(Bloc de texte)
Nous l'appellerons Romain. C'est un prénom d'emprunt, car ce jeune romand tient à son anonymat. Il pratique une activité méconnue et souvent mal comprise. «Je suis sur un fil tendu pour qu'on me prenne au sérieux», dit-il en référence aux livres érotiques que ce spécialiste des langues traduit et qui nourrissent les fantasmes.
C'est pour répondre à cette curiosité, mais aussi pour mettre en lumière la complexité de sa profession, que le jeune homme a accepté de se livrer pendant plus d'une heure. Interview.
Romain, vous maîtrisez plusieurs langues. Quelle est la plus belle langue pour parler d'amour?
Pour moi, c'est le français et l'italien. Ce sont en tout cas les deux langues dans lesquelles je préfère lire des sentiments.
Les romans érotiques que vous traduisez sont écrits en anglais. Comment tout a commencé?
Un peu par hasard. Une maison d'édition cherchait des traducteurs anglais-français, sans préciser pour quel genre de livres, il s'agissait. J'ai décidé de postuler.
Et ensuite?

(Données fournies)
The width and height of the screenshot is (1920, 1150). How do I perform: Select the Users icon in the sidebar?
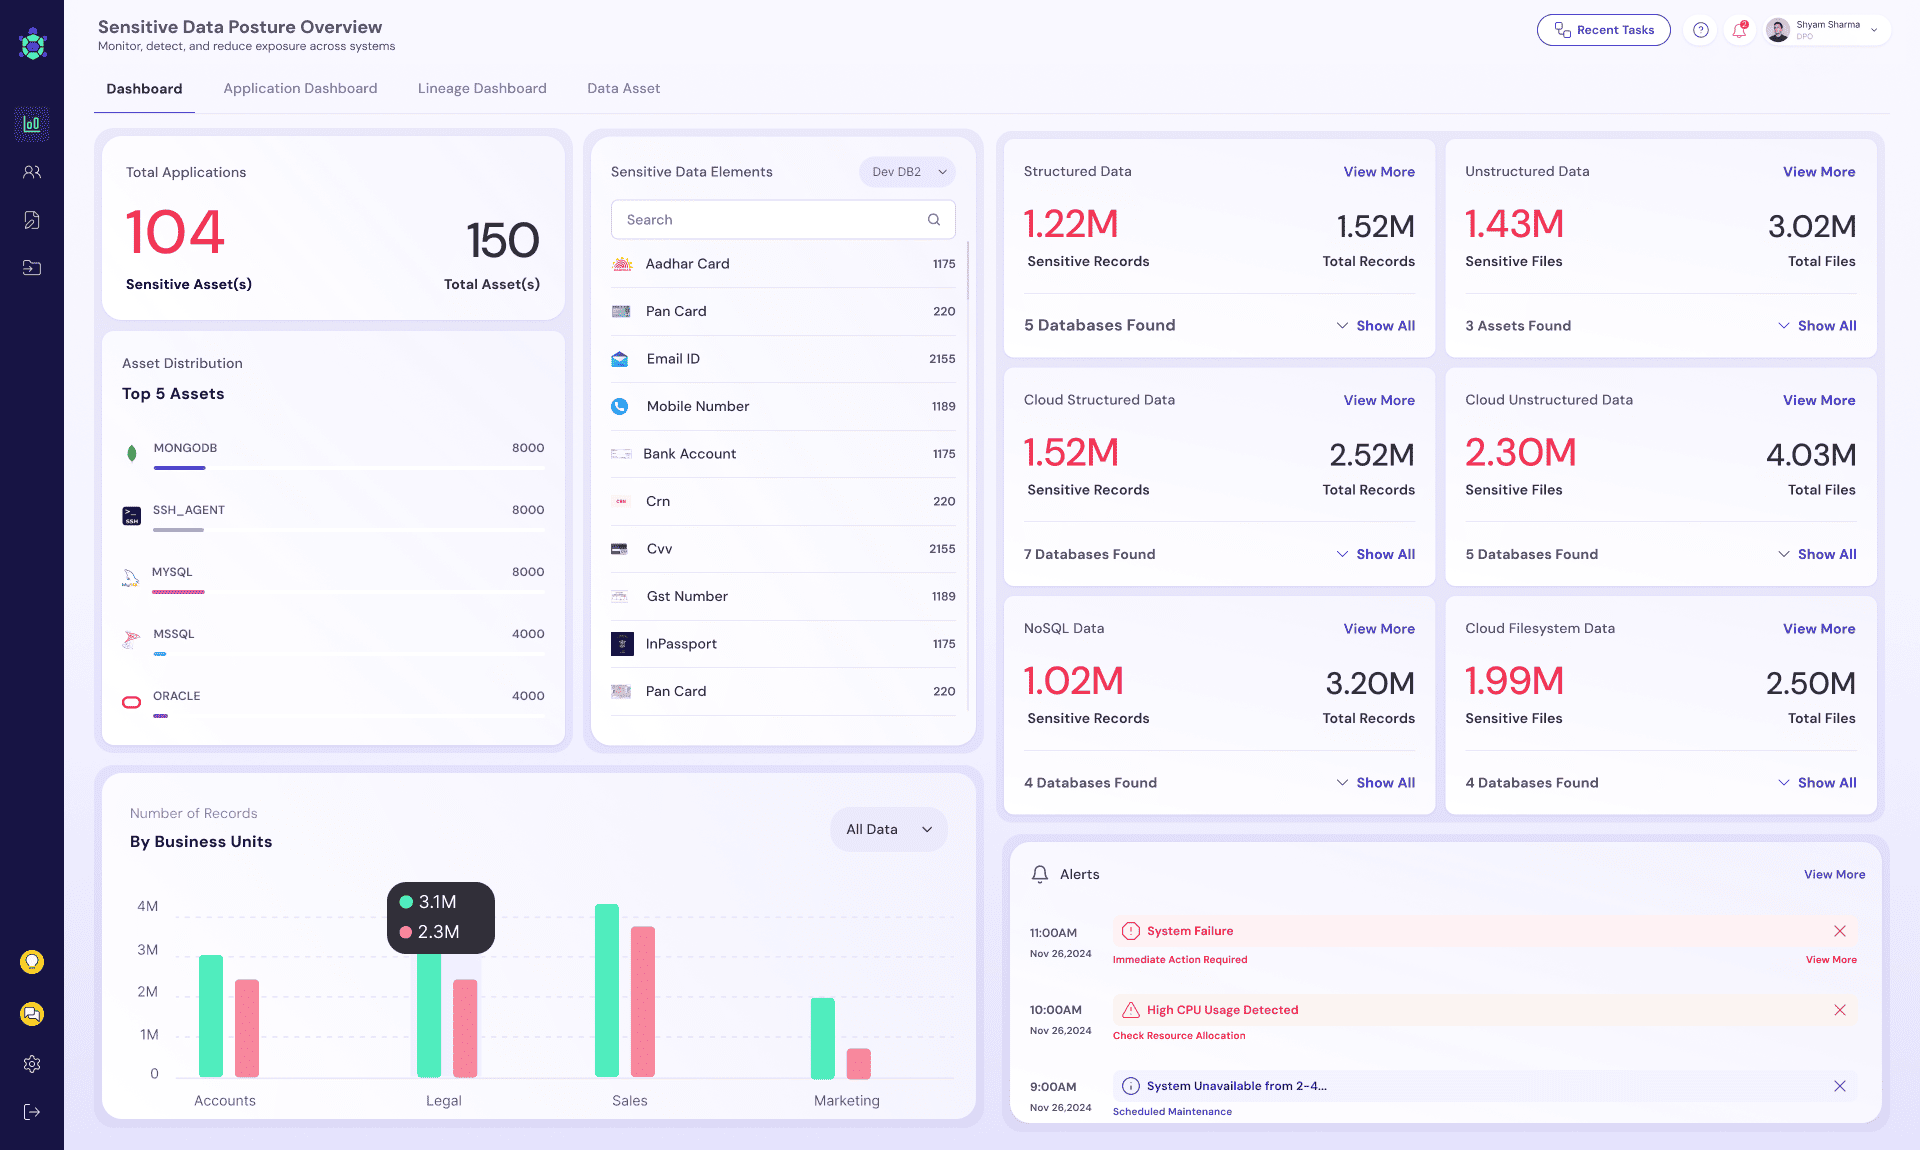coord(32,171)
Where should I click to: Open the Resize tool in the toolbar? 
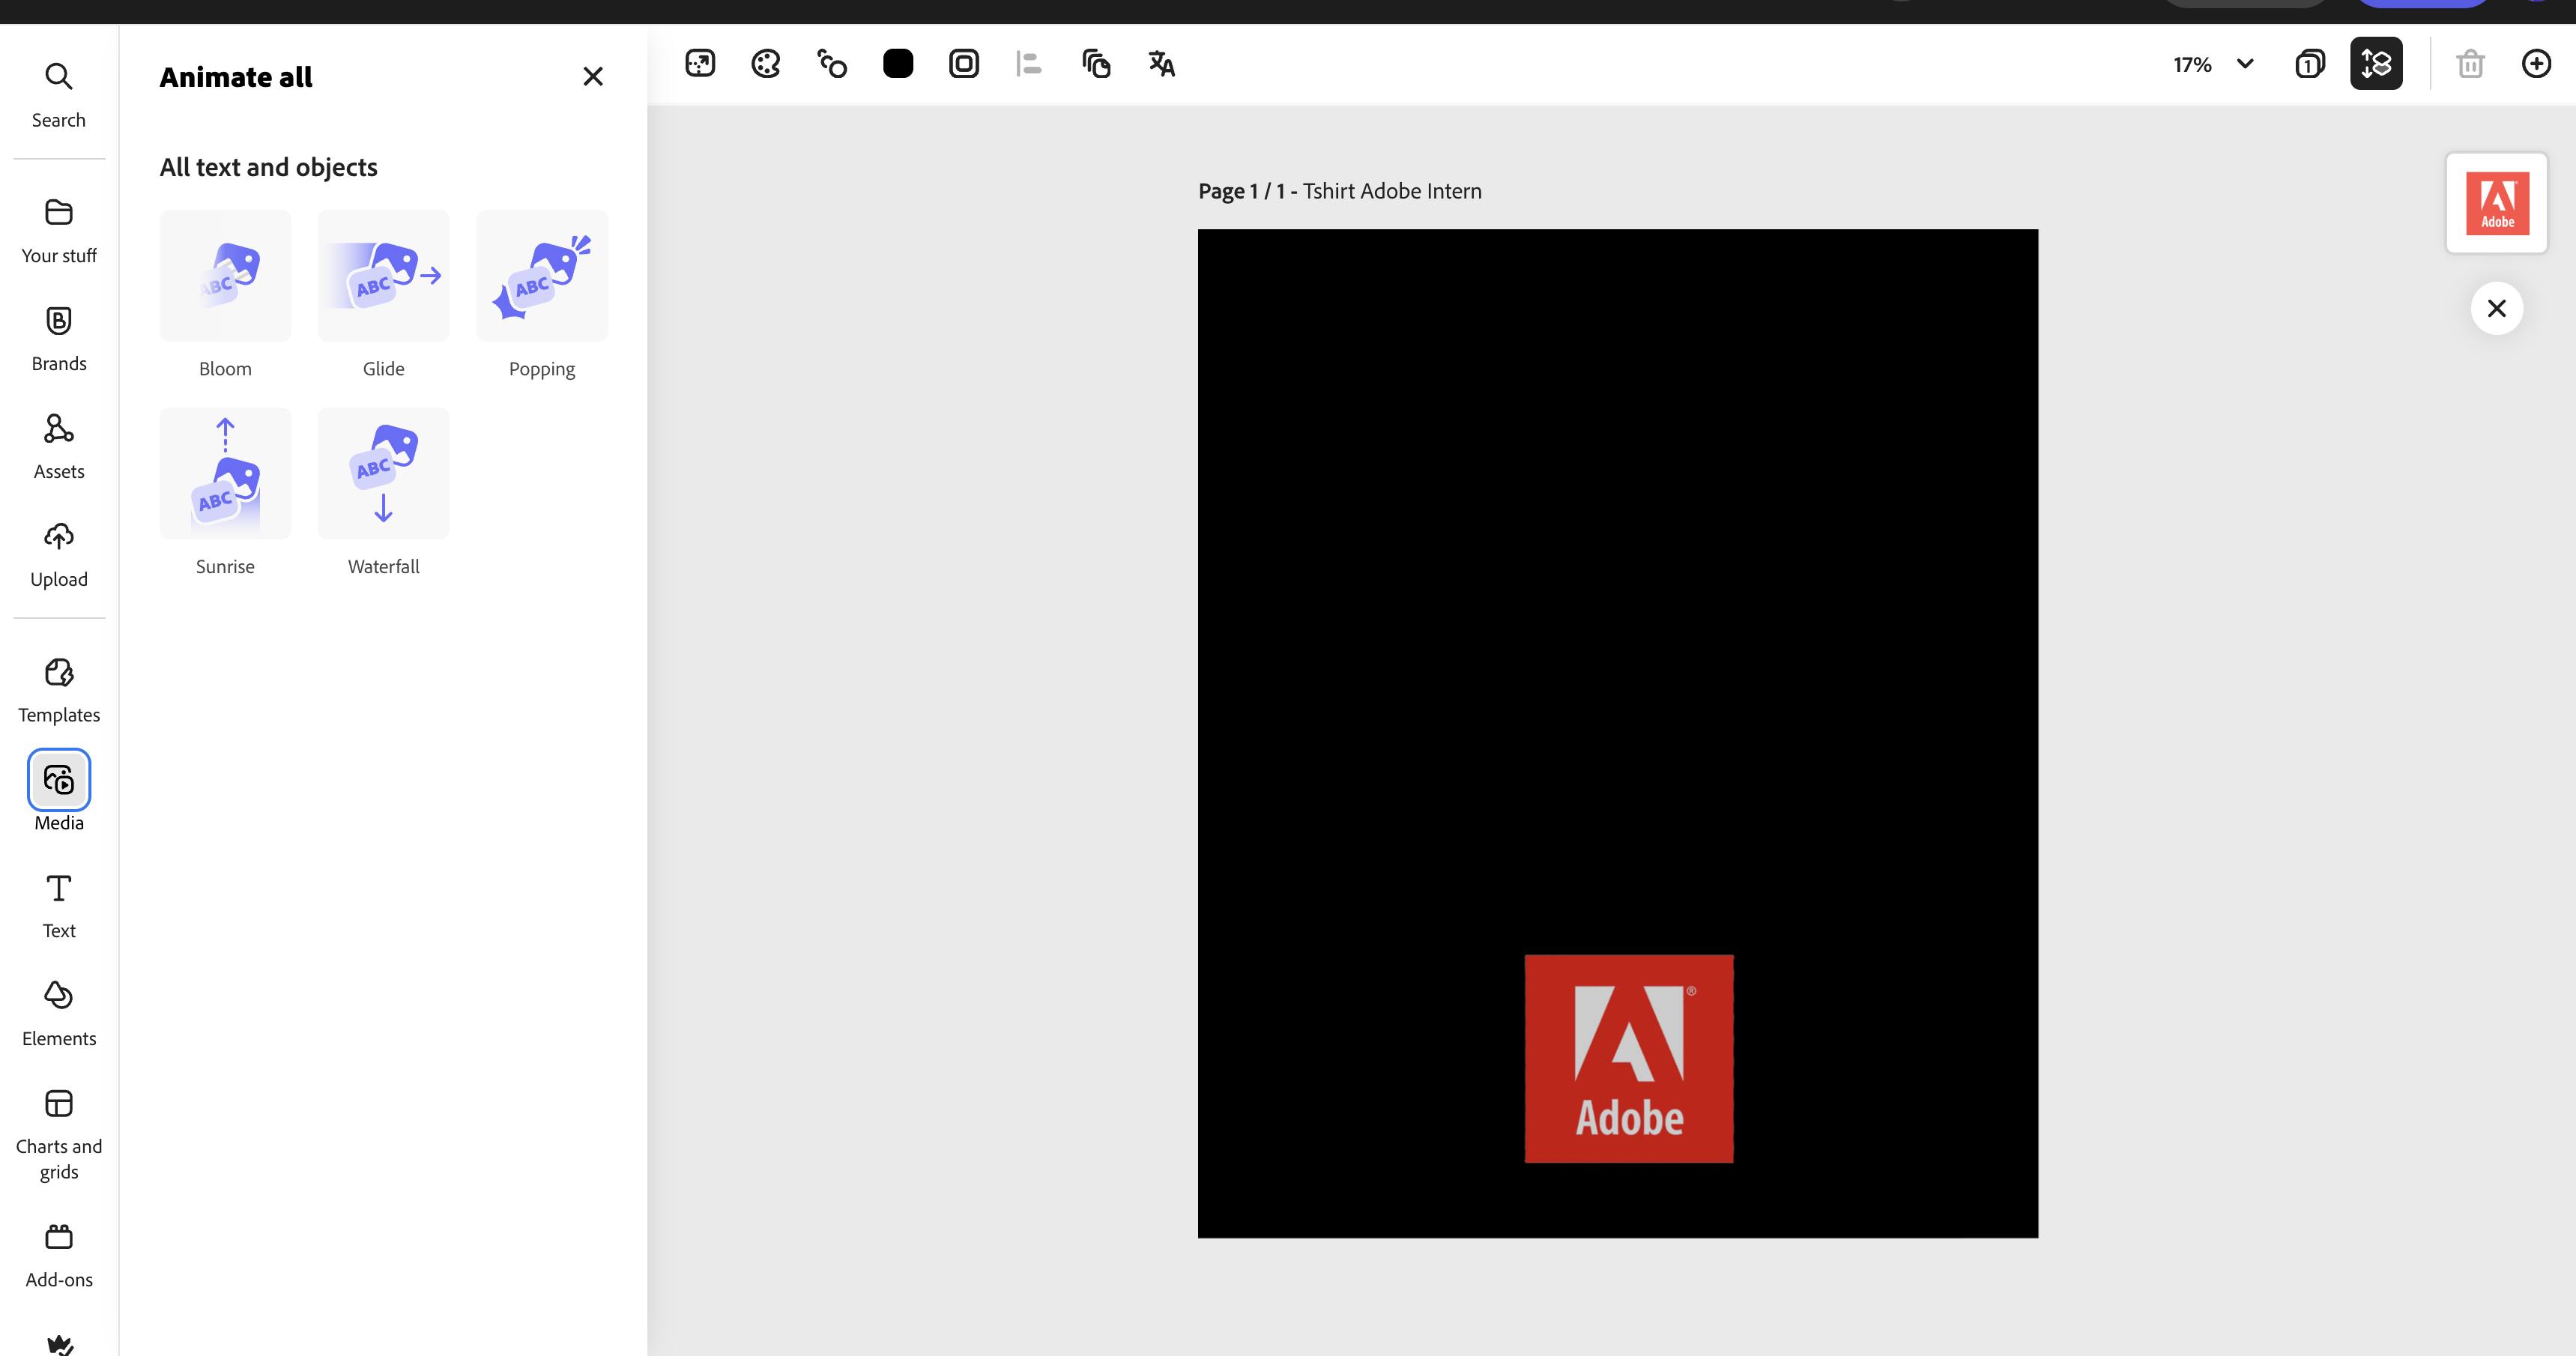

(Objectif)
Dans l'entretien, quelles sont, selon Romain, les plus belles langues pour parler d'amour ? Répondez en une phrase, s'il vous plaît.

(Résultat de la tâche)
Pour Romain, ce sont le français et l'italien.